--- Aim of the task ---
Would you find each line in the entries below with the string "agent" and copy it?

--- Materials provided ---
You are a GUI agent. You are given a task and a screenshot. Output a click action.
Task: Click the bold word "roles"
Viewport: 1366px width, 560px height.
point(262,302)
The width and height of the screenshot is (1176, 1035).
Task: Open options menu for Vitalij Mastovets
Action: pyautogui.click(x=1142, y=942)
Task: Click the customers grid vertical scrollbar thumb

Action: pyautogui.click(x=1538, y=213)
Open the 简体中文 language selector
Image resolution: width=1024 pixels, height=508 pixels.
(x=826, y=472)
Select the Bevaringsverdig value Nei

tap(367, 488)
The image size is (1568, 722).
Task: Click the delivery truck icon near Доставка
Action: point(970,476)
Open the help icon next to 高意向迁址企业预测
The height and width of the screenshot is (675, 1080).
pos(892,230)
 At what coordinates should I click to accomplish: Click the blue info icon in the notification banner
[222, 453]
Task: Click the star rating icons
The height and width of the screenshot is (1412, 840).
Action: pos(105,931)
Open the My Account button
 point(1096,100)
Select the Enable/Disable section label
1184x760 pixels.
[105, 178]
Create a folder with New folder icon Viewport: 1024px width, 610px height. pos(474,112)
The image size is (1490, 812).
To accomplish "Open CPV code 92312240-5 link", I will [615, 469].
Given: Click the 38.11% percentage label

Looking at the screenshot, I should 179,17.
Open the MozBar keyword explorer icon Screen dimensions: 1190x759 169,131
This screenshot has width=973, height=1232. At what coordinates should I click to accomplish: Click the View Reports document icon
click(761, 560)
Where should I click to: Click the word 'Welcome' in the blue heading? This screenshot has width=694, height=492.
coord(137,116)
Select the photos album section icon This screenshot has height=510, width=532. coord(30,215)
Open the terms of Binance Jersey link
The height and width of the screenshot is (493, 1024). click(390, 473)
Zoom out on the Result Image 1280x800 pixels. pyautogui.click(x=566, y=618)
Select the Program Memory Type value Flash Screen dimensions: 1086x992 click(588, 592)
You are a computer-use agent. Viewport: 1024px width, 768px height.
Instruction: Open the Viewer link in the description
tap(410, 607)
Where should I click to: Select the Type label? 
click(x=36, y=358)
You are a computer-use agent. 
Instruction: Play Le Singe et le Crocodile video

--- Expected output ---
You are a GUI agent. You are given a task and a screenshot. Output a click action.
You are a computer-use agent. Viewport: 1024px width, 768px height.
You are a computer-use agent. 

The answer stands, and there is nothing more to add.